▶ **Extracted information**
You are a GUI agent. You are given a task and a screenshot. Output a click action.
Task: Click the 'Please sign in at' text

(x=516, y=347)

...

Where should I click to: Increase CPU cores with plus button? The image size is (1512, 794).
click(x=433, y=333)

▶ **Objective**
Output the data from the line with "You are a GUI" to the line with "(x=516, y=347)", both included, exactly as they appear.

▶ **Solution to this task**
You are a GUI agent. You are given a task and a screenshot. Output a click action.
Task: Click the 'Please sign in at' text

(x=516, y=347)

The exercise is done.